> _Problem_
Copy the listing below line for line, changing nothing.

(Source listing)
▼
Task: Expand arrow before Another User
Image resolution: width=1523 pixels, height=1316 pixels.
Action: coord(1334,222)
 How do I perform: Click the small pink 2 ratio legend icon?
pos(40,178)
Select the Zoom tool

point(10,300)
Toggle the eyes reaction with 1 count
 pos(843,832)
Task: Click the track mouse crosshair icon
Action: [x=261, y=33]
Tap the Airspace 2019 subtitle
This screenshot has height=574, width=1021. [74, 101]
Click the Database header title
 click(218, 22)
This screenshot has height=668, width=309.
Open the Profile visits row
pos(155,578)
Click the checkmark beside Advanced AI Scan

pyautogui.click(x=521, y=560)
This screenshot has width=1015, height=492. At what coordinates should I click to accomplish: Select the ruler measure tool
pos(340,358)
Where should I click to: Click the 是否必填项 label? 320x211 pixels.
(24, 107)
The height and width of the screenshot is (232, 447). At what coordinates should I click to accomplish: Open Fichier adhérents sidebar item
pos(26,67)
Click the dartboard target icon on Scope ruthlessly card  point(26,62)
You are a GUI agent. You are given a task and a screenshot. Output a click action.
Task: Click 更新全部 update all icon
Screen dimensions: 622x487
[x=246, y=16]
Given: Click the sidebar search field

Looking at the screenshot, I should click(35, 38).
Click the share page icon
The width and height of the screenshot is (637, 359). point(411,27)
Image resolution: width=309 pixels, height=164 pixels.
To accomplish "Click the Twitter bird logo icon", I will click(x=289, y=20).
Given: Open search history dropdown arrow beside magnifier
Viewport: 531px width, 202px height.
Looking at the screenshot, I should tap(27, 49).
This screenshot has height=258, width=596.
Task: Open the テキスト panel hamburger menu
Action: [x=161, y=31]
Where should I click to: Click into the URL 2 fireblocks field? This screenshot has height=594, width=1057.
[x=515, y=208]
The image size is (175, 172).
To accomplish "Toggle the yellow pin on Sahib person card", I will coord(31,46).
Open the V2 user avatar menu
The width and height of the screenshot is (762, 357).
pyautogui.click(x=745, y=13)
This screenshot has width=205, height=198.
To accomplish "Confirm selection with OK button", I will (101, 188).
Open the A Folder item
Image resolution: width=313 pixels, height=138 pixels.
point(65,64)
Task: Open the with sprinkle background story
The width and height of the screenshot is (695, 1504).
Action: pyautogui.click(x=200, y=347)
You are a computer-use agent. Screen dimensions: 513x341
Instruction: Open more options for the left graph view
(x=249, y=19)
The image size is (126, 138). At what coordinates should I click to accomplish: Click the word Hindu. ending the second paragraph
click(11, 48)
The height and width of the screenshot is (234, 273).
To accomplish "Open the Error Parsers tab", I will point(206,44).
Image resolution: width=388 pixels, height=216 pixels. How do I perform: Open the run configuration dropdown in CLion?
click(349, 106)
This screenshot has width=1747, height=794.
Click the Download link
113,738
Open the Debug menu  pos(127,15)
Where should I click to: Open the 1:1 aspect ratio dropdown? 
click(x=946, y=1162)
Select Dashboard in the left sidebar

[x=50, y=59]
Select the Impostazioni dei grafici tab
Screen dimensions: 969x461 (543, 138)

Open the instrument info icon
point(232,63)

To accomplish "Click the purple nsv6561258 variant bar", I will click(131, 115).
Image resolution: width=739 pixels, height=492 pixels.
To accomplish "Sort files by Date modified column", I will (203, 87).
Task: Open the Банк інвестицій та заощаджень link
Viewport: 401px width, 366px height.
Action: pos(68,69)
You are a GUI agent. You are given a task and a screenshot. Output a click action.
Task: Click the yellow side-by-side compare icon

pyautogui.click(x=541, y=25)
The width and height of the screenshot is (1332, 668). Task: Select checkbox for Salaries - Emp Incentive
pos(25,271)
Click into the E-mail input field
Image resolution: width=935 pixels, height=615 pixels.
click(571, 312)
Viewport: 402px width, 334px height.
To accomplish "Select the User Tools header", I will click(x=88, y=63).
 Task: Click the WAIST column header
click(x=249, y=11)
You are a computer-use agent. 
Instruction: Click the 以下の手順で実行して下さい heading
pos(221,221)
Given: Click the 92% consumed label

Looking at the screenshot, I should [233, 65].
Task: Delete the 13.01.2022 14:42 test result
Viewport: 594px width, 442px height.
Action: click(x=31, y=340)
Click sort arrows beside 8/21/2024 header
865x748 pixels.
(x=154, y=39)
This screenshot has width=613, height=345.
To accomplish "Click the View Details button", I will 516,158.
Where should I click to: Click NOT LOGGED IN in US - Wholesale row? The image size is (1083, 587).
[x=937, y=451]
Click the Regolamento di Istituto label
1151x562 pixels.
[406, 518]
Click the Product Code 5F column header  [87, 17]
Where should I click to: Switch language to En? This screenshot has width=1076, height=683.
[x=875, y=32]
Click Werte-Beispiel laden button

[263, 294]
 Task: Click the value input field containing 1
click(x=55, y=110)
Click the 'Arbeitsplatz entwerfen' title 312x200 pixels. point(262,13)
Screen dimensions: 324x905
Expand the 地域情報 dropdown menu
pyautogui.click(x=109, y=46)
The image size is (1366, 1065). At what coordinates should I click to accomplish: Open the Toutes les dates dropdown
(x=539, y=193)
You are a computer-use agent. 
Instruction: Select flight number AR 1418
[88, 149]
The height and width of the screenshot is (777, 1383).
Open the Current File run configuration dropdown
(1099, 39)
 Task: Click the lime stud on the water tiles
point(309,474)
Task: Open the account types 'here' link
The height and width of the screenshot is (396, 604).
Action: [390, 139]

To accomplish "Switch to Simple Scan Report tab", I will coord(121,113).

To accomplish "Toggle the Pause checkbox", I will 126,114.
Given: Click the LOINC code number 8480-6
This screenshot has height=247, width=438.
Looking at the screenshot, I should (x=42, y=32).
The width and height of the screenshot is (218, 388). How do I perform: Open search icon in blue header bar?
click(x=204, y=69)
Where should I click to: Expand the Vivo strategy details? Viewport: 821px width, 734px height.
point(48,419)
▲
> _Reply_
Task: Expand arrow before Another User
Image resolution: width=1523 pixels, height=1316 pixels.
Action: coord(1334,222)
 How do I perform: Click the small pink 2 ratio legend icon?
pos(40,178)
Select the Zoom tool

point(10,300)
Toggle the eyes reaction with 1 count
 pos(843,832)
Task: Click the track mouse crosshair icon
Action: [x=261, y=33]
Tap the Airspace 2019 subtitle
This screenshot has height=574, width=1021. [74, 101]
Click the Database header title
 click(218, 22)
This screenshot has height=668, width=309.
Open the Profile visits row
pos(155,578)
Click the checkmark beside Advanced AI Scan

pyautogui.click(x=521, y=560)
This screenshot has width=1015, height=492. At what coordinates should I click to accomplish: Select the ruler measure tool
pos(340,358)
Where should I click to: Click the 是否必填项 label? 320x211 pixels.
(24, 107)
The height and width of the screenshot is (232, 447). At what coordinates should I click to accomplish: Open Fichier adhérents sidebar item
pos(26,67)
Click the dartboard target icon on Scope ruthlessly card  point(26,62)
You are a GUI agent. You are given a task and a screenshot. Output a click action.
Task: Click 更新全部 update all icon
Screen dimensions: 622x487
[x=246, y=16]
Given: Click the sidebar search field

Looking at the screenshot, I should click(35, 38).
Click the share page icon
The width and height of the screenshot is (637, 359). point(411,27)
Image resolution: width=309 pixels, height=164 pixels.
To accomplish "Click the Twitter bird logo icon", I will click(x=289, y=20).
Given: Open search history dropdown arrow beside magnifier
Viewport: 531px width, 202px height.
Looking at the screenshot, I should tap(27, 49).
This screenshot has height=258, width=596.
Task: Open the テキスト panel hamburger menu
Action: [x=161, y=31]
Where should I click to: Click into the URL 2 fireblocks field? This screenshot has height=594, width=1057.
[x=515, y=208]
The image size is (175, 172).
To accomplish "Toggle the yellow pin on Sahib person card", I will coord(31,46).
Open the V2 user avatar menu
The width and height of the screenshot is (762, 357).
pyautogui.click(x=745, y=13)
This screenshot has width=205, height=198.
To accomplish "Confirm selection with OK button", I will (101, 188).
Open the A Folder item
Image resolution: width=313 pixels, height=138 pixels.
point(65,64)
Task: Open the with sprinkle background story
The width and height of the screenshot is (695, 1504).
Action: pyautogui.click(x=200, y=347)
You are a computer-use agent. Screen dimensions: 513x341
Instruction: Open more options for the left graph view
(x=249, y=19)
The image size is (126, 138). At what coordinates should I click to accomplish: Click the word Hindu. ending the second paragraph
click(11, 48)
The height and width of the screenshot is (234, 273).
To accomplish "Open the Error Parsers tab", I will point(206,44).
Image resolution: width=388 pixels, height=216 pixels. How do I perform: Open the run configuration dropdown in CLion?
click(349, 106)
This screenshot has width=1747, height=794.
Click the Download link
113,738
Open the Debug menu  pos(127,15)
Where should I click to: Open the 1:1 aspect ratio dropdown? 
click(x=946, y=1162)
Select Dashboard in the left sidebar

[x=50, y=59]
Select the Impostazioni dei grafici tab
Screen dimensions: 969x461 (543, 138)

Open the instrument info icon
point(232,63)

To accomplish "Click the purple nsv6561258 variant bar", I will click(131, 115).
Image resolution: width=739 pixels, height=492 pixels.
To accomplish "Sort files by Date modified column", I will (203, 87).
Task: Open the Банк інвестицій та заощаджень link
Viewport: 401px width, 366px height.
Action: pos(68,69)
You are a GUI agent. You are given a task and a screenshot. Output a click action.
Task: Click the yellow side-by-side compare icon

pyautogui.click(x=541, y=25)
The width and height of the screenshot is (1332, 668). Task: Select checkbox for Salaries - Emp Incentive
pos(25,271)
Click into the E-mail input field
Image resolution: width=935 pixels, height=615 pixels.
click(571, 312)
Viewport: 402px width, 334px height.
To accomplish "Select the User Tools header", I will click(x=88, y=63).
 Task: Click the WAIST column header
click(x=249, y=11)
You are a computer-use agent. 
Instruction: Click the 以下の手順で実行して下さい heading
pos(221,221)
Given: Click the 92% consumed label

Looking at the screenshot, I should [233, 65].
Task: Delete the 13.01.2022 14:42 test result
Viewport: 594px width, 442px height.
Action: click(x=31, y=340)
Click sort arrows beside 8/21/2024 header
865x748 pixels.
(x=154, y=39)
This screenshot has width=613, height=345.
To accomplish "Click the View Details button", I will 516,158.
Where should I click to: Click NOT LOGGED IN in US - Wholesale row? The image size is (1083, 587).
[x=937, y=451]
Click the Regolamento di Istituto label
1151x562 pixels.
[406, 518]
Click the Product Code 5F column header  [87, 17]
Where should I click to: Switch language to En? This screenshot has width=1076, height=683.
[x=875, y=32]
Click Werte-Beispiel laden button

[263, 294]
 Task: Click the value input field containing 1
click(x=55, y=110)
Click the 'Arbeitsplatz entwerfen' title 312x200 pixels. point(262,13)
Screen dimensions: 324x905
Expand the 地域情報 dropdown menu
pyautogui.click(x=109, y=46)
The image size is (1366, 1065). At what coordinates should I click to accomplish: Open the Toutes les dates dropdown
(x=539, y=193)
You are a computer-use agent. 
Instruction: Select flight number AR 1418
[88, 149]
The height and width of the screenshot is (777, 1383).
Open the Current File run configuration dropdown
(1099, 39)
 Task: Click the lime stud on the water tiles
point(309,474)
Task: Open the account types 'here' link
The height and width of the screenshot is (396, 604).
Action: [390, 139]

To accomplish "Switch to Simple Scan Report tab", I will coord(121,113).

To accomplish "Toggle the Pause checkbox", I will 126,114.
Given: Click the LOINC code number 8480-6
This screenshot has height=247, width=438.
Looking at the screenshot, I should (x=42, y=32).
The width and height of the screenshot is (218, 388). How do I perform: Open search icon in blue header bar?
click(x=204, y=69)
Where should I click to: Expand the Vivo strategy details? Viewport: 821px width, 734px height.
point(48,419)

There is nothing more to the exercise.